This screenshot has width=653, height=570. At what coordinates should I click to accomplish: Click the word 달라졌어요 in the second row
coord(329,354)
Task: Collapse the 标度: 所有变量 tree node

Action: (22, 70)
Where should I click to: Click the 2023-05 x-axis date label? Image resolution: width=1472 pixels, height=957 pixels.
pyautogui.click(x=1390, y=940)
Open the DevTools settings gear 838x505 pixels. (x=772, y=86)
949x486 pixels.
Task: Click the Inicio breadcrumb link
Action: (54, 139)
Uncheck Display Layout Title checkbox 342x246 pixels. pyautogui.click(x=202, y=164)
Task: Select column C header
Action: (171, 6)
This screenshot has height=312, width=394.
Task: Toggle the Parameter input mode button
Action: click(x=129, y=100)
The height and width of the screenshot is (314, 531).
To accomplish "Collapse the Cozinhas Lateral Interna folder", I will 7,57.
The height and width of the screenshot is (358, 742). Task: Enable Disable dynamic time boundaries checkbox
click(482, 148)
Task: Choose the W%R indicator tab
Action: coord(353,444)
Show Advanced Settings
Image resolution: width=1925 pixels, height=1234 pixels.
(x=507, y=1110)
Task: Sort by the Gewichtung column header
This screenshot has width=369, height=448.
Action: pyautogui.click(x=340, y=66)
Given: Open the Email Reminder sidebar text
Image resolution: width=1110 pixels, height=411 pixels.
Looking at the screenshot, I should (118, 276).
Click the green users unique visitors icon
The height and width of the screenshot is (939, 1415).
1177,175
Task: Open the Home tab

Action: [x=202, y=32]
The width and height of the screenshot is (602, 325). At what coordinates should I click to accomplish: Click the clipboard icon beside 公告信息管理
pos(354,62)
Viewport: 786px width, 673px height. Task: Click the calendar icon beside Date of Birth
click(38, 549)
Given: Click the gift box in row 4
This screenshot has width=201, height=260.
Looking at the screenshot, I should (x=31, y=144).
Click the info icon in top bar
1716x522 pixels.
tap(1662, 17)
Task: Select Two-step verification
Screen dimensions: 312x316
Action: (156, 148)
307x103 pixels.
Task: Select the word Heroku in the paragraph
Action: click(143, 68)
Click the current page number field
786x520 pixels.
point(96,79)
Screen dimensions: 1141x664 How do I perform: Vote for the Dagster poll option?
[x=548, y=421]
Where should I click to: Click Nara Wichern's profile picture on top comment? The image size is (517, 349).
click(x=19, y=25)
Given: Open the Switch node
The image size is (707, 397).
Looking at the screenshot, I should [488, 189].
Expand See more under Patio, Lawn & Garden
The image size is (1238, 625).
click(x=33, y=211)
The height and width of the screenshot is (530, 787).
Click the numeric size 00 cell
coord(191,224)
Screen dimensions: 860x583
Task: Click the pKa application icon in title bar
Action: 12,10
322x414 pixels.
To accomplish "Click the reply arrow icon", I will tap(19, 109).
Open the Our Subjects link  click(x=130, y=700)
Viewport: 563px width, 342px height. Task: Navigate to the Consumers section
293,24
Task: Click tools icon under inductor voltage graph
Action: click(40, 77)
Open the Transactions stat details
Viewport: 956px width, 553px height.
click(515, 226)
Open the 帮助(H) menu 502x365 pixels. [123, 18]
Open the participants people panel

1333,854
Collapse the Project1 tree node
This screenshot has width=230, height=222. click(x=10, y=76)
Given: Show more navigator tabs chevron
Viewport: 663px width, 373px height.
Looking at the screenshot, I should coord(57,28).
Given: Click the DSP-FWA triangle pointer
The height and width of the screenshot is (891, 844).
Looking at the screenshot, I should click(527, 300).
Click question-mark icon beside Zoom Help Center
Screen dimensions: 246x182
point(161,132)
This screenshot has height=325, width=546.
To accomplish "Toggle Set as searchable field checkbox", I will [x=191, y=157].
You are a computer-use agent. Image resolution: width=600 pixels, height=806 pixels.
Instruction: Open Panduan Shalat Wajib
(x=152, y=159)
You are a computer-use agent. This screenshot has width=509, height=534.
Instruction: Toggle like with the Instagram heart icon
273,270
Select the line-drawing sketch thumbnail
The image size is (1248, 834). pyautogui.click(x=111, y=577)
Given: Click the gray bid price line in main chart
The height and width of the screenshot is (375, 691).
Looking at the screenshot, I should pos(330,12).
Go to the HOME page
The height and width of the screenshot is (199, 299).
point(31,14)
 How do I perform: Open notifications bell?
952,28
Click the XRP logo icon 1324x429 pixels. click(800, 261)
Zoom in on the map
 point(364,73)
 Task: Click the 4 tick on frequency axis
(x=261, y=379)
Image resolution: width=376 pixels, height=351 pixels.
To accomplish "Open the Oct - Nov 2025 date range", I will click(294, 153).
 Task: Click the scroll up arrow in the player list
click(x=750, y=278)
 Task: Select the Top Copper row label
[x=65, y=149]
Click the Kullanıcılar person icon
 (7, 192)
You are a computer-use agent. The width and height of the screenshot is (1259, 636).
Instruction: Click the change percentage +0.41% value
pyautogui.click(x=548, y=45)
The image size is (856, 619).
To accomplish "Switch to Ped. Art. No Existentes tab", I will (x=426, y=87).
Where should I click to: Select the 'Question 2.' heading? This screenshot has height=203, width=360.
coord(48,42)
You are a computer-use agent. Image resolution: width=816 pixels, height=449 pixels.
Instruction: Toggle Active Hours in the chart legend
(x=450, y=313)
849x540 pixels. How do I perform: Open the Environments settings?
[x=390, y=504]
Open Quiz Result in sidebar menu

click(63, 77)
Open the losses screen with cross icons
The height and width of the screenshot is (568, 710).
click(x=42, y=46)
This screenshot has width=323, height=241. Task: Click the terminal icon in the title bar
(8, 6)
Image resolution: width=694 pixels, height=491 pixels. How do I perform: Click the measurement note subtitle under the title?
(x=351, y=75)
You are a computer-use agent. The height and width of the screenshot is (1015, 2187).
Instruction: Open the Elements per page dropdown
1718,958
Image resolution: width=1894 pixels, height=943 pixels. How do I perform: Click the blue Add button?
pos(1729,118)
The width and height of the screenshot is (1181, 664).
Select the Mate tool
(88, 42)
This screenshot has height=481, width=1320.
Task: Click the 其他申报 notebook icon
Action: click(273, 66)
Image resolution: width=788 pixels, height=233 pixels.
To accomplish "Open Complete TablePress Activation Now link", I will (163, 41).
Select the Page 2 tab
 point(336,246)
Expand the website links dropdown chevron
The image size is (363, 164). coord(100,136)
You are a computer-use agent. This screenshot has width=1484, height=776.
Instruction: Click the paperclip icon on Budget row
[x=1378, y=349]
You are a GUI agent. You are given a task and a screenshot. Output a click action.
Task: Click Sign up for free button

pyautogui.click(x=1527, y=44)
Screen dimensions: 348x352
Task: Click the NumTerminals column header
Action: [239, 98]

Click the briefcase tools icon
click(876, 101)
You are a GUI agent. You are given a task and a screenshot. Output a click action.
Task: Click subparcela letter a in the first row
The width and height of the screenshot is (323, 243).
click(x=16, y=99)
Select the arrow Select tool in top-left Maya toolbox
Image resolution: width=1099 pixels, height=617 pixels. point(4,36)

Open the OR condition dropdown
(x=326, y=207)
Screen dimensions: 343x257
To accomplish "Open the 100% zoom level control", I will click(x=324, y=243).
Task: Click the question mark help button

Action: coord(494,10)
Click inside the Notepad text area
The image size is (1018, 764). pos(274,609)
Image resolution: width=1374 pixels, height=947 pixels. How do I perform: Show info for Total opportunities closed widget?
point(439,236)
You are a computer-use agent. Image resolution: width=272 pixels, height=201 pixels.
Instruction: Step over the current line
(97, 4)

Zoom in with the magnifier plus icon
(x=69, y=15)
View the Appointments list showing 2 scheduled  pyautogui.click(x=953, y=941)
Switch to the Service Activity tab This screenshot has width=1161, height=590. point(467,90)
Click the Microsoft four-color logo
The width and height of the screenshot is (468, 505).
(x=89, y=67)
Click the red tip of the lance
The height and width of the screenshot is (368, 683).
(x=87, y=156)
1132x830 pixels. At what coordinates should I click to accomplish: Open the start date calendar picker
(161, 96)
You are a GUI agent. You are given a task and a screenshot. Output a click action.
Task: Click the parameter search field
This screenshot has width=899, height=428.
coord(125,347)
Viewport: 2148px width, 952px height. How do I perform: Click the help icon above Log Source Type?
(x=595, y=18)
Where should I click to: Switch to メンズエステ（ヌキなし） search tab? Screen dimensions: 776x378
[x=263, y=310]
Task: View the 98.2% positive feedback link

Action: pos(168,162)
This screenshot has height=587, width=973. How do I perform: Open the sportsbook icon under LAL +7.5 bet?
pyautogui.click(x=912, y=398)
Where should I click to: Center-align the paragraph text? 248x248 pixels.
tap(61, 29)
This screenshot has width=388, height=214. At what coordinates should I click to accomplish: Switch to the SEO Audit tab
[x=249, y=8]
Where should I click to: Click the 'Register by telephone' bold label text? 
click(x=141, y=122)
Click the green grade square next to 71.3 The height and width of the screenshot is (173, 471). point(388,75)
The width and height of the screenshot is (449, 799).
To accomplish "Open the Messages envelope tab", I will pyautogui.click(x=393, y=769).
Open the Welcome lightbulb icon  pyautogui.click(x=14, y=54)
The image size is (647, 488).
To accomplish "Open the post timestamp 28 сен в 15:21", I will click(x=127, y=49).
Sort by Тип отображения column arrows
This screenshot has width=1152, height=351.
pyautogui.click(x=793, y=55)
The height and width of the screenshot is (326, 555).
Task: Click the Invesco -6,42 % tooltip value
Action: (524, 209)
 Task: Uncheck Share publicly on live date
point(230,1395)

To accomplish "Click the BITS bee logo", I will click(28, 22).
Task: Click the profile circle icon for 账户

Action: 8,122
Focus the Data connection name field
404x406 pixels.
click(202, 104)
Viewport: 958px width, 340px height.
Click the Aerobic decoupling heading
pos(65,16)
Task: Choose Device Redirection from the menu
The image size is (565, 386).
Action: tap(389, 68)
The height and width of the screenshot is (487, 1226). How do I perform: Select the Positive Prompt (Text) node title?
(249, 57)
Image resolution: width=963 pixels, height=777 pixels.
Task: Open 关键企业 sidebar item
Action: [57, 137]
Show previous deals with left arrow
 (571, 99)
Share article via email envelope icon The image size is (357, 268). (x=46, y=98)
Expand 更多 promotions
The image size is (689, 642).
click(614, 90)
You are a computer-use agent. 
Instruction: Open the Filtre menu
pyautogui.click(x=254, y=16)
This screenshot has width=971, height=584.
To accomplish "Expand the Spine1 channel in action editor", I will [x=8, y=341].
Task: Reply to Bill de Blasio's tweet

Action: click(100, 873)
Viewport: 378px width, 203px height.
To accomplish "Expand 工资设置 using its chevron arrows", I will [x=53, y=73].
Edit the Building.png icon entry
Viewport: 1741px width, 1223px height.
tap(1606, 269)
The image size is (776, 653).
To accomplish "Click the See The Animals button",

*WHAT NEEDS TO BE DONE*
Reproduce, character for character, the stretch of rows above from the line containing "Image resolution: width=1894" through the line containing "View the Appointments", including both of those lines.

*WORKED SOLUTION*
Image resolution: width=1894 pixels, height=943 pixels. How do I perform: Click the blue Add button?
pos(1729,118)
The width and height of the screenshot is (1181, 664).
Select the Mate tool
(88, 42)
This screenshot has height=481, width=1320.
Task: Click the 其他申报 notebook icon
Action: click(273, 66)
Image resolution: width=788 pixels, height=233 pixels.
To accomplish "Open Complete TablePress Activation Now link", I will (163, 41).
Select the Page 2 tab
 point(336,246)
Expand the website links dropdown chevron
The image size is (363, 164). coord(100,136)
You are a computer-use agent. This screenshot has width=1484, height=776.
Instruction: Click the paperclip icon on Budget row
[x=1378, y=349]
You are a GUI agent. You are given a task and a screenshot. Output a click action.
Task: Click Sign up for free button

pyautogui.click(x=1527, y=44)
Screen dimensions: 348x352
Task: Click the NumTerminals column header
Action: [239, 98]

Click the briefcase tools icon
click(876, 101)
You are a GUI agent. You are given a task and a screenshot. Output a click action.
Task: Click subparcela letter a in the first row
The width and height of the screenshot is (323, 243).
click(x=16, y=99)
Select the arrow Select tool in top-left Maya toolbox
Image resolution: width=1099 pixels, height=617 pixels. point(4,36)

Open the OR condition dropdown
(x=326, y=207)
Screen dimensions: 343x257
To accomplish "Open the 100% zoom level control", I will click(x=324, y=243).
Task: Click the question mark help button

Action: coord(494,10)
Click inside the Notepad text area
The image size is (1018, 764). pos(274,609)
Image resolution: width=1374 pixels, height=947 pixels. How do I perform: Show info for Total opportunities closed widget?
point(439,236)
You are a computer-use agent. Image resolution: width=272 pixels, height=201 pixels.
Instruction: Step over the current line
(97, 4)

Zoom in with the magnifier plus icon
(x=69, y=15)
View the Appointments list showing 2 scheduled  pyautogui.click(x=953, y=941)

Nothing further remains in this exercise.